A look at the races in the AL:

— Why the Rays win the wild card: Strong starting pitching, a better-than-expected bullpen and great gloves have enabled them to overcome hitting woes and challenge the Yankees for the majors' best record all season. Manager Joe Maddon has a knack for pushing the right buttons and constantly tinkers with the lineup and batting order, squeezing the most out of role players such as Matt Joyce, Reid Brignac, Sean Rodriguez and Willy Aybar.

— Why the Rays won't: It's amazing they've been able to keep pace with the Yankees despite not getting anticipated production from Carlos Pena, B.J. Upton and Jason Bartlett. Every game, you wonder if they'll get a hit — the Rays have been no-hit twice and one-hit twice. While David Price is an ace, young right-handers Jeff Niemann and Wade Davis recently went on the DL.

— Why the Red Sox win: When healthy, their rotation of Josh Beckett, Clay Buchholz, Daisuke Matsuzaka, Jon Lester and John Lackey is the deepest in baseball. After being hurt by injuries all season, they're starting to get players back — Dustin Pedroia, Mike Lowell, Victor Martinez, Beckett and Buchholz have all come off the DL since the All-Star break.

• • • •

TASK INSTRUCTIONS –
(a) Name every role player the text on the AL races says Joe Maddon gets the most out of.
(b) Rewrite the text on the AL races from "A look at the" up to and including "and Willy Aybar.", swapping "bullpen" for "relief corps".

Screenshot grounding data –

• • • •

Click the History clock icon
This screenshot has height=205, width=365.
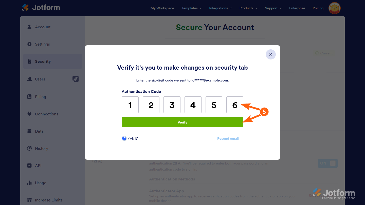click(x=29, y=148)
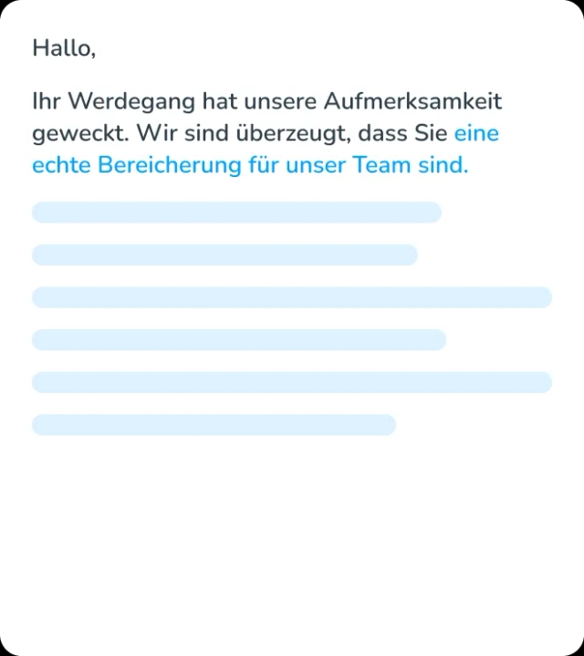Click the first light-blue placeholder line
This screenshot has height=656, width=584.
click(236, 212)

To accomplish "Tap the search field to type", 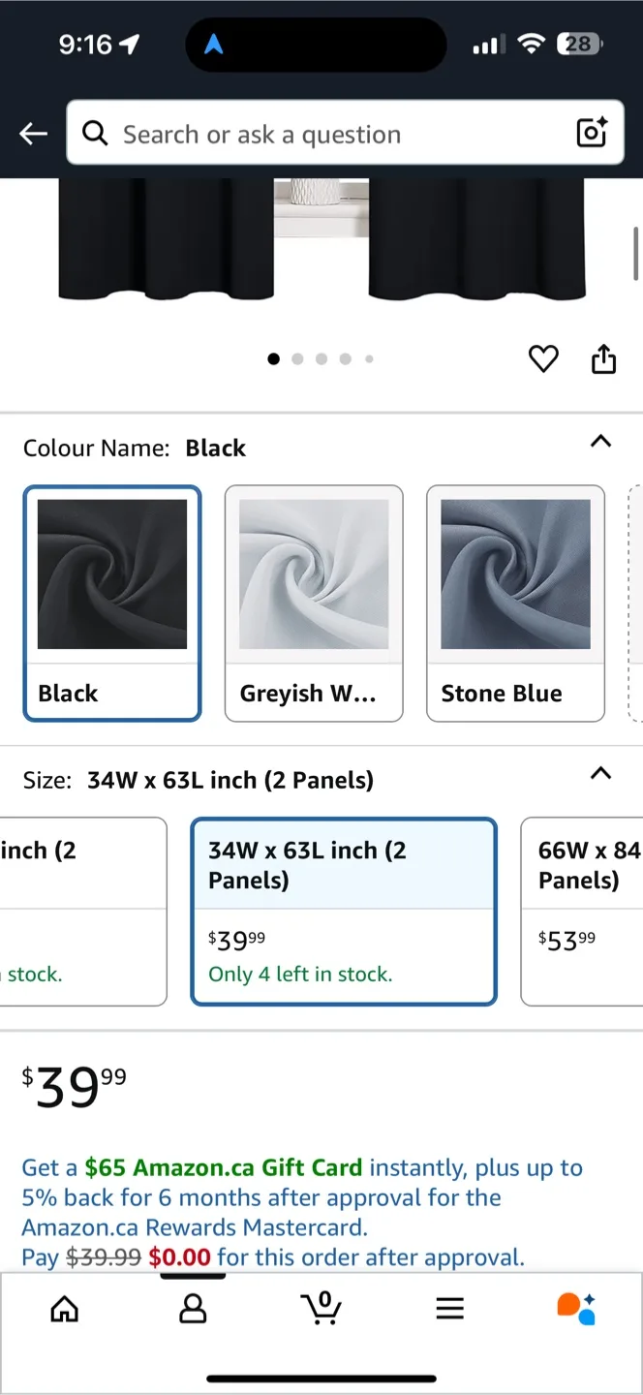I will tap(291, 133).
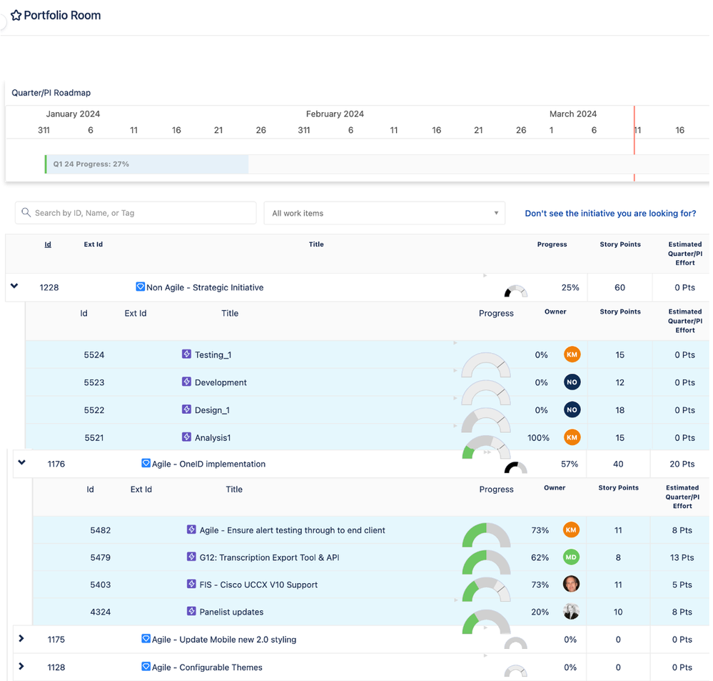
Task: Click the Q1 24 Progress bar
Action: pos(147,164)
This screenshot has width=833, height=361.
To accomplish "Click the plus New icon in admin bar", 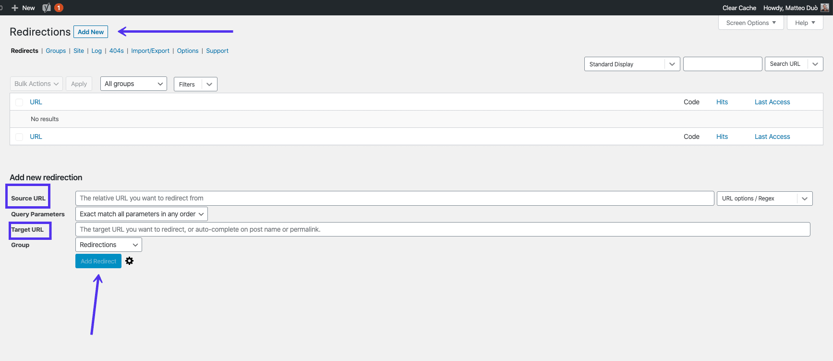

• • • •

RESULTS OF THE TASKS –
(a) Matt Joyce, Reid Brignac, Sean Rodriguez, Willy Aybar

(b)
A look at the races in the AL:

— Why the Rays win the wild card: Strong starting pitching, a better-than-expected relief corps and great gloves have enabled them to overcome hitting woes and challenge the Yankees for the majors' best record all season. Manager Joe Maddon has a knack for pushing the right buttons and constantly tinkers with the lineup and batting order, squeezing the most out of role players such as Matt Joyce, Reid Brignac, Sean Rodriguez and Willy Aybar.